[[ EXTRACTED DATA, beginning ]]

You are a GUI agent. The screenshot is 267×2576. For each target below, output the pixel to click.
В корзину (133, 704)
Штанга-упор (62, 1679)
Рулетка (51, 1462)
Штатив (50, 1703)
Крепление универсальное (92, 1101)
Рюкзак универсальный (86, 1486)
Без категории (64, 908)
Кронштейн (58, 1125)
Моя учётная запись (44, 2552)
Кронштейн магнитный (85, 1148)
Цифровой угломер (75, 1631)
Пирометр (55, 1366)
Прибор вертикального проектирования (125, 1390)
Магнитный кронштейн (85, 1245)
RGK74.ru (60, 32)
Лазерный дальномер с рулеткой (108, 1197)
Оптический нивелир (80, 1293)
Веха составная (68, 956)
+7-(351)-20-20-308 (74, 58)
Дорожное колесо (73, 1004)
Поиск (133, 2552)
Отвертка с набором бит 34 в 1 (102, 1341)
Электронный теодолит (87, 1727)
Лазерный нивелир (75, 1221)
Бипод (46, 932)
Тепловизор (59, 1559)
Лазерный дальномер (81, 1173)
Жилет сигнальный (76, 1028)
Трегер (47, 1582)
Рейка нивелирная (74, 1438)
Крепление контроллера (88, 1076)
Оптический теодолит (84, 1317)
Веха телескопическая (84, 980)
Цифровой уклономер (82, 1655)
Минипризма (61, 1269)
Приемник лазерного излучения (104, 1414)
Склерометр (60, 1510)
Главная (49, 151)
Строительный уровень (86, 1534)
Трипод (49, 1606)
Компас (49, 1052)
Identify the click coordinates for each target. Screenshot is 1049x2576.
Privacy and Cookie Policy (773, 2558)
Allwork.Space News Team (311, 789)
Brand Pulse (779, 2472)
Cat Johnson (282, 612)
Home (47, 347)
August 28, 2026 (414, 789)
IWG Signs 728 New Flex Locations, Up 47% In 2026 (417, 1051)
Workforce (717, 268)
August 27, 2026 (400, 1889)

[[ EXTRACTED DATA, end ]]

* EXERCISE PROMPT
Here the output must be the lines above from the line with "Штатив (50, 1703)" to the line with "Крепление контроллера (88, 1076)", both included, duplicated word for word and nothing else.

* REPLY
Штатив (50, 1703)
Крепление универсальное (92, 1101)
Рюкзак универсальный (86, 1486)
Без категории (64, 908)
Кронштейн (58, 1125)
Моя учётная запись (44, 2552)
Кронштейн магнитный (85, 1148)
Цифровой угломер (75, 1631)
Пирометр (55, 1366)
Прибор вертикального проектирования (125, 1390)
Магнитный кронштейн (85, 1245)
RGK74.ru (60, 32)
Лазерный дальномер с рулеткой (108, 1197)
Оптический нивелир (80, 1293)
Веха составная (68, 956)
+7-(351)-20-20-308 (74, 58)
Дорожное колесо (73, 1004)
Поиск (133, 2552)
Отвертка с набором бит 34 в 1 (102, 1341)
Электронный теодолит (87, 1727)
Лазерный нивелир (75, 1221)
Бипод (46, 932)
Тепловизор (59, 1559)
Лазерный дальномер (81, 1173)
Жилет сигнальный (76, 1028)
Трегер (47, 1582)
Рейка нивелирная (74, 1438)
Крепление контроллера (88, 1076)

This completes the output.